(Page excerpt Opens)
We investigated if a 191 bp DNA of the P. ginseng 26S-18S intergenic spacer region could be amplified from the single herb P. ginseng decoction prepared by boiling sliced or pulverized samples for 30, 60 and 120 min. With the concentration of the crude and extracted DNA adjusted to that in the original decoction, visible PCR products were found in crude and extracted DNA with samples boiled for 30 min. More PCR product was obtained in pulverized samples boiled for 60 min (Figure 1A), and there was a significant increase in DNA released into the decoction in pulverized samples for each boiling time compared with sliced samples (30 min: P = 0.0280; 60 min: P = 0.0319; 120 min: P = 0.0479) (Figure 1B). A visible PCR product was not observed upon boiling for 120 min, although it was a time at which the highest DNA concentration was measured.
(Page excerpt Closes)
**Work task 1:** In the passage on amplifying ginseng DNA from decoctions, what is the length of the DNA region from the P. ginseng 26S-18S intergenic spacer that the researchers tried to amplify?
**Work task 2:** Pick up the passage on amplifying ginseng DNA from decoctions after its final sentence and carry it forward.
(Given information Opens)
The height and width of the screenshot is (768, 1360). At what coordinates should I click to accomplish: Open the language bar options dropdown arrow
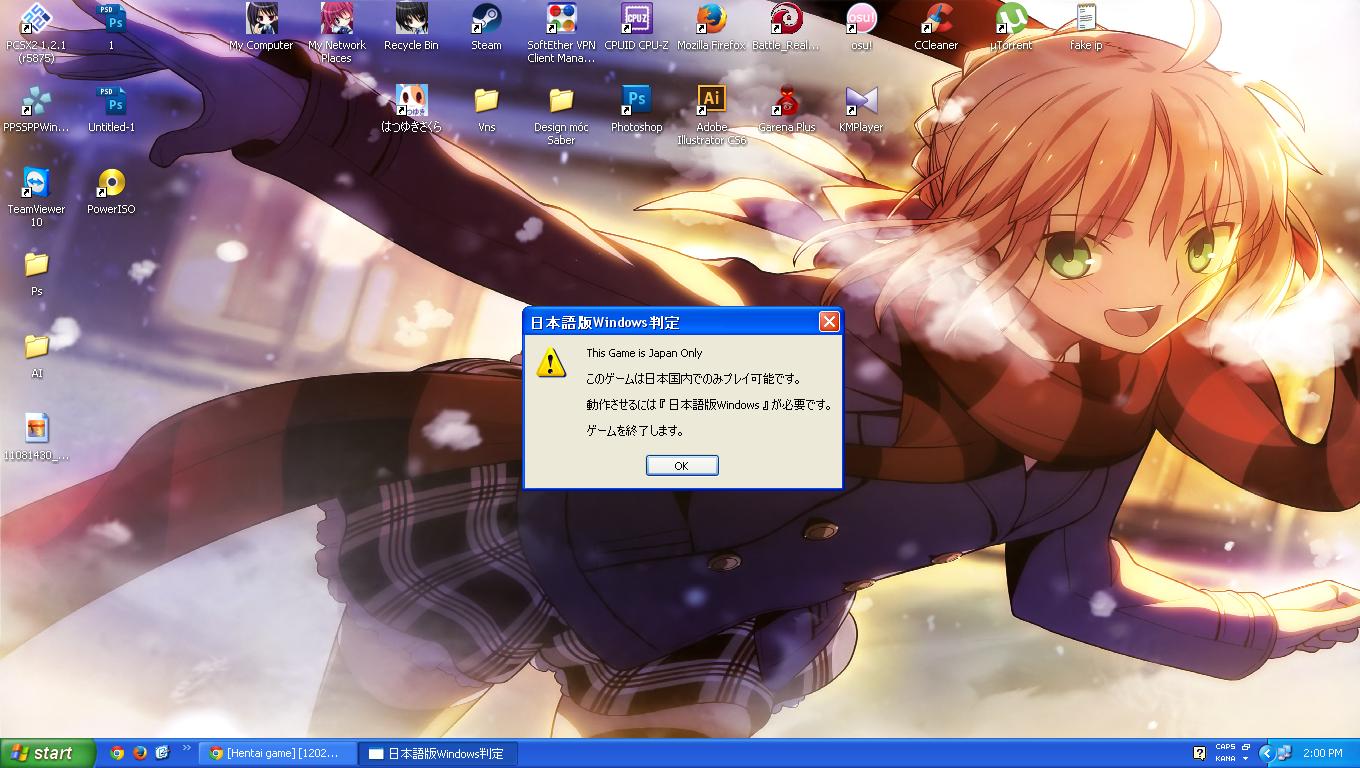1246,759
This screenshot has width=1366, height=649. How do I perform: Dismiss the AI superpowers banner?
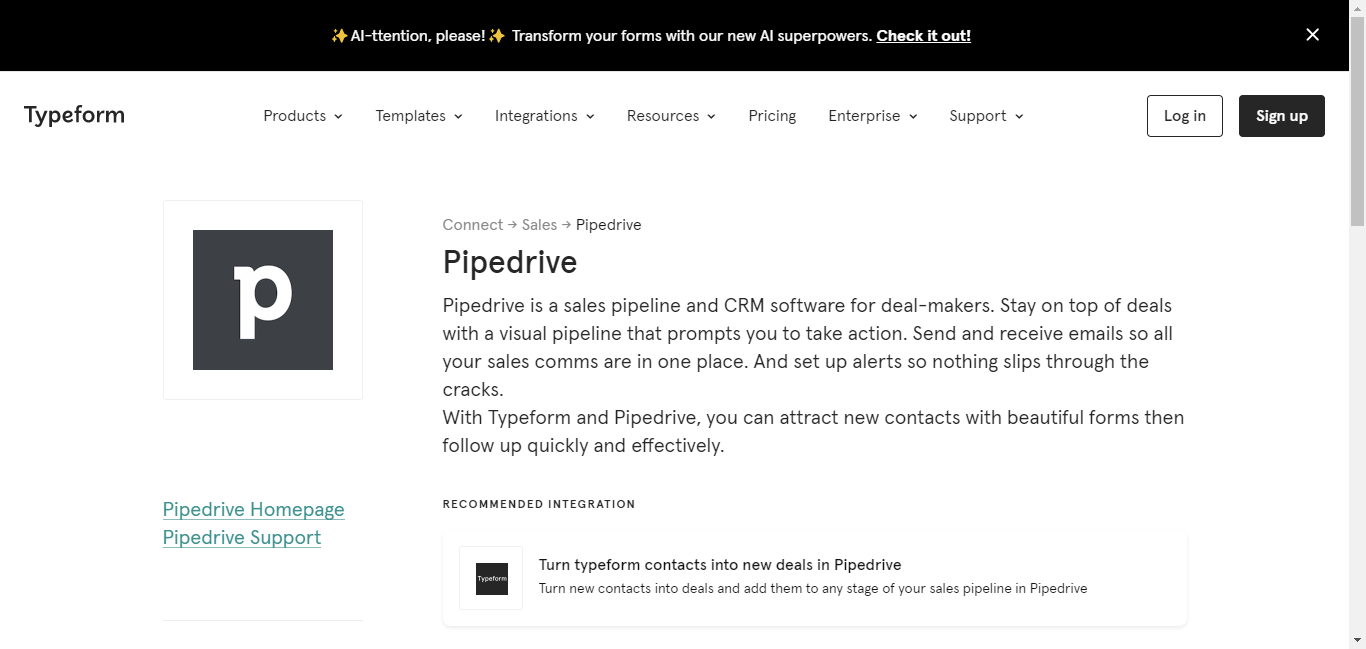tap(1312, 35)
(Given information Closes)
**Response box 1:** 191 bp

**Response box 2:**
Figure 1

PCR amplification and DNA concentration in decoction with sliced or pulverized sample at different times of boiling. (A) P. ginseng sample was sliced (lanes 1–3, 7–9) or pulverized (lanes 4–6, 10–12) and boiled for 30 min (lanes 1, 4, 7, 10), 60 min (lanes 2, 5, 8, 11) and 120 min (lanes 3, 6, 9, 12). Crude DNA (lanes 1–6) and extracted DNA with concentration adjusted to that in the original decoction (lanes 7–12) were amplified by primer pair 9. Lane 13 is the positive control with DNA from P. ginseng and lane 14 is the negative control without DNA. Lane M represents the DNA size ladder. (B) The concentration of extracted P. ginseng DNA was adjusted to make it similar to that in the original decoction and measured by Qubit 2.0 Fluorometer. Water was used as blank and the data represent mean ± standard deviation (n = 3). Difference between boiling time was analyzed by one-way analysis of variance. Difference between sliced and pulverized samples at the same boiling time was analyzed by two sample t test (*p < 0.05).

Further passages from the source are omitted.